Reset

Asparagus and Celsoia

each reset creates evidence that a hard moment can be survived without being endlessly solved. sensitivity and care can remain intact. the change lies in refusing to let every emotional disturbance expand until it occupies the whole internal landscape.
— ayushi thakkar, the life-changing skill to stop rumination

Homework

The only time in a day full of appointments I could make a visit to the farm was late morning. I wanted to take a picture of the bee boxes to see if they might be a fitting subject for the assignment, Seasonal Shift, for my online class, Stillness of Summer with Paul Sanders. The idea being that we students would return to the same spot each week over the next 2 months and photograph it as a record of season passing through us. By September we will have a set of similar pictures, but we will also have a record of how the light, the weather, and even our own feelings and mood have changed. I think this scene might work.

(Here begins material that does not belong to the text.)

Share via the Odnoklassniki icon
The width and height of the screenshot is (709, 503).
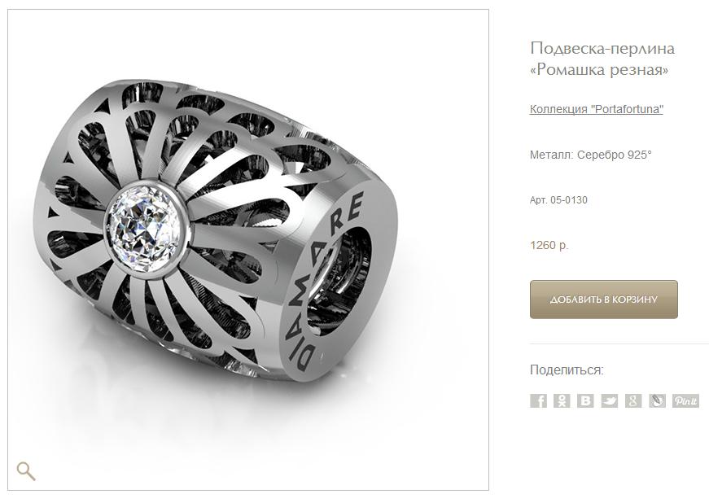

Weather: Hazy, Hot and Humid (almost unbearable). Sunny.

Time of day: 10:30 am

Notes: I used my digital camera and 85mm lens. It might be fun to try a longer focal length and shallower depth of field. It was so bright today, I had to guess at all the settings and hope for the best.

Does this feel like I felt?

These days, I am sharing excerpts from a few trusted sources on repeat. Here’s a few words from Paul Sanders and his post from today, Overperforming and underachieving.

So here’s the invitation, to you and honestly to myself as much as anyone. Put the camera up not to prove something, but to receive something. Let the light find you before you go chasing it. Let the image be unfinished, unpolished, unperformed, true to what actually passed in front of you rather than what you think will get picked.

You’ll be amazed how much lighter that is to carry.

Because in the end, the picture is never for the strangers you’ll never meet. It is always for you.